Paper dolls as we know them first appeared in the latter half of the 18th century. A set of rare hand-painted figures dated late in the 1780s can be found in the Winterthur Museum of Winterthur, Delaware. It shows coiffures and headdresses for sale at the shop of Denis-Antoine on Rue St. Jacques, Paris. In 1791, a London advertisement proclaimed a new invention called the “English Doll.” It was a young female figure with a wardrobe of underclothes, headdresses, corset and six complete outfits. At about three shillings for a complete doll and wardrobe–plus an envelope to store her in–dressmakers could afford to own several sets and distribute these dolls among their favorite customers. Dolls like these were also sold in Germany and France.
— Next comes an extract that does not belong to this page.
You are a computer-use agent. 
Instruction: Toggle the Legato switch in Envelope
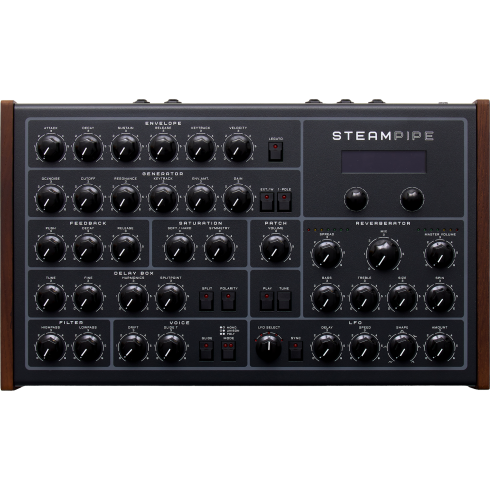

In 1810, the London firm of S. & J. Fuller & Company printed the first commercially popular paper doll, Little Fanny, with a 15-page book that included seven figures and five hats. Fanny’s head & neck were separate, and fitted into various outfits as the moral tale, The History of Little Fanny: Exemplified in a Series of Figures, was told. At five to eight shillings for each book, their primary audience included wealthy families.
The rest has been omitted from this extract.